- KERJAKAN INI
Tulis lanjutan teks tentang mendidik anak di zaman sekarang, dimulai setelah kalimat terakhir yang ditampilkan.

- TEKS BACAAN
:::::
Ya, memang benar kalau “Ternyata mendidik anak zaman sekarang TIDAK CUKUP hanya dengan memberikan TAULADAN. Tetapi Anda juga HARUS memiliki kemampuan untuk MEMPENGARUHI anak sebelum anak Anda terpengaruh oleh lingkungan yang negatif.


Kenapa?
 Jika zaman dahulu orang tua kita dapat mendidik anak dengan baik dan sukses tanpa mengetahui ilmunya, itu karena mereka tidak memiliki kompetitor sebagai pendidik anak. Anak hanya akan mendapat informasi dari orang yang lebih dewasa.  Bandingkan dengan zaman sekarang. Anak-anak dengan mudah mendapatkan informasi dari berbagai sumber dan media, ditambah mereka juga memiliki “self learning” yang luar biasa sehingga mereka dapat membandingkan informasi dan menentukan nilai hidupnya sendiri.
Apabila dalam proses masuknya informasi ini kita tidak mendampingi mereka dan tidak memiliki kemampuan mempengaruhi yang sama kuatnya dengan kompetitor di luar sana, maka yang terjadi adalah anak-anak bisa saja menentukan nilai hidup yang salah atau tidak sesuai dengan norma yang ada.
Salah menentukan nilai hidup bisa terjadi pada anak. Kurangnya kedekatan dan bimbingan dari orang tua dapat membuat anak atau remaja kehilangan self control. Ditambah lagi, jika saat di rumah, mereka sering disalahkan, dibandingkan, atau dimarahi secara berlebihan. Tentunya ini akan membuat mereka merasa harga dirinya hancur sehingga mereka mencari pengakuan terhadap harga diri mereka di luar rumah bersama teman-teman.
Sebenarnya, sebagian besar masalah utama orang tua yang marah secara berlebihan terhadap anak bukan semata-mata karena perilaku anak yang salah, melainkan orang tua kurang mempunyai skill untuk menaklukan anak. Kita bisa mengambil contoh saat anak menumpahkan air minum. Jika dilogika, jelas tidak ada anak yang ingin dengan sengaja menumpakan air. Sudah tau kalau mereka tidak sengaja, mengapa kita sebagai orang tua harus marah dan menanyakan alasannya? Bukankah akan lebih baik jika kita meminta mereka mengambil kain untuk membersihkan tumpahan itu. Tindakan itu akan jauh lebih baik untuk dapat melatih tanggung jawab pada anak terhadap apa yang mereka perbuat. Jika kita hanya memarahi mereka tanpa menanamkan rasa tanggung jawab, kemarahan tersebut hanya akan membuat anak takut, dan imbasnya mereka akan berbohong saat melakukan kesalahan.
Pada keadaan terdesak, orang cenderung untuk memanggil ingatan masa lalu untuk menyelesaikan masalah. Salah satu contohnya, dalam mendidik anak. Ketika melihat perilaku anak yang menurut kita tidak sesuai, biasanya kita akan menggunakan cara lama, cara yang kita peroleh dari perlakuan orang tua kita dahulu. Jika dulu kita sering dibentak, maka kita akan tanpa sadar membentak anak. Jika kita sering dibandigkan, tanpa sadar kita akan sering membandingkan anak kita dengan orang lain, dan atau parahnya jika kita mendapatkan kekerasan, maka kemungkinan besar kita juga akan melakukan kekerasan yang sama terhadap anak-anak kita.
:::::
- DAFTAR YANG DIBERIKAN
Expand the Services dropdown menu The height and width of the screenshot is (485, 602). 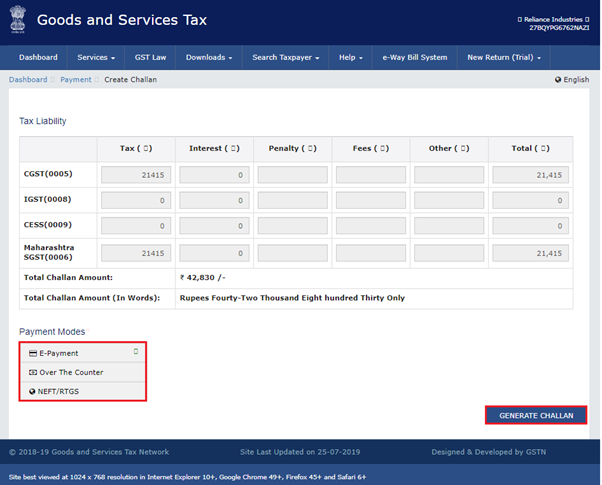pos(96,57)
:::::
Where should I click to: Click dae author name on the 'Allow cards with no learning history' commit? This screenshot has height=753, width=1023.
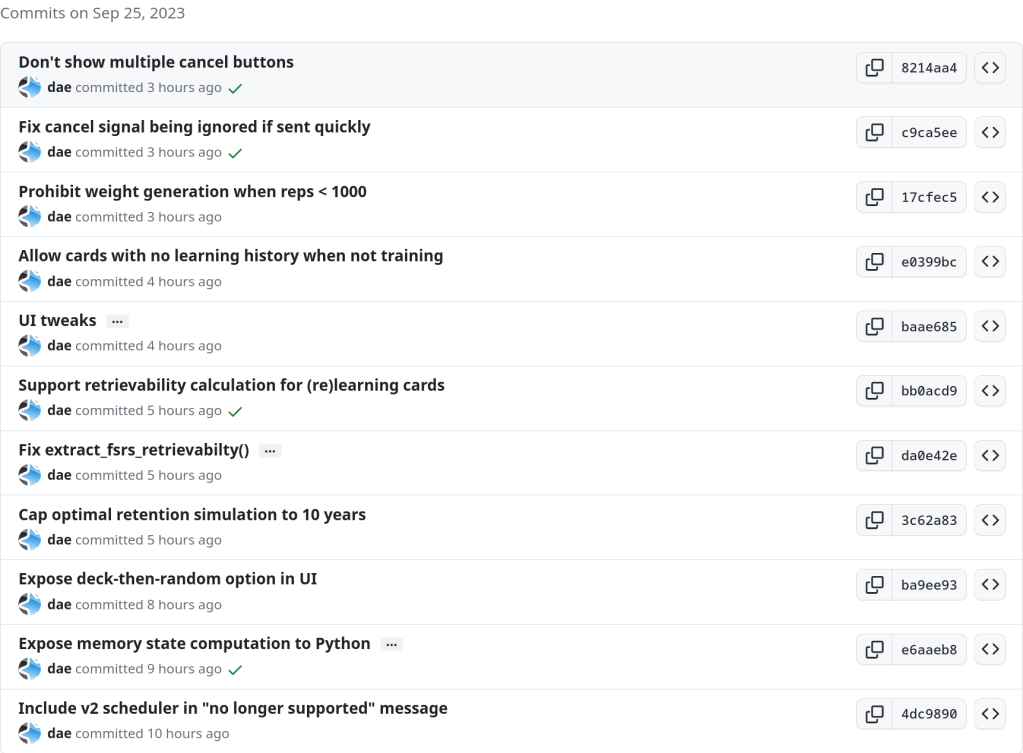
:::::
- JAWABAN YANG DIHARAPKAN
Oleh karena itu, dalam rangka memutus rantai salah asuh tersebut, pada  kajian ini kita diajak untuk terus belajar mendidik anak sesuai dengan masanya. Untuk dapat meninggalkan kebiasaaan buruk perlakuan terhadap anak yang telah lama mengakar, kita harus sering menginstal ulang diri kita dengan terus belajar dan mengikuti kajian semacam ini.

     2.    Bebaskan Kehidupan Anak

“Setiap anak terlahir suci. Pada dasarnya Allah menciptakan makhluk hidup mencintai kebaikan.”

Jalan kedua untuk menjadi orangtua shalih adalah membebaskan anak sesuai dengan fitrahnya sepanjang tidak berlebihan. Apa saja fitrah anak itu? (1) jujur, (2) kreatif, (3) disiplin, (4) mandiri, dan (5) punya rasa ingin  tahu yang besar (rajin belajar). Jika ada anak yang berperilaku tidak sesuai fitrahnya, seperti suka bohong, pesimis, malas, suka bergantung pada orang lain, itu bisa saja salah satu penyebabnya berasal dari kita sebagai orang tua. Berikut ini penjelasan singkatnya.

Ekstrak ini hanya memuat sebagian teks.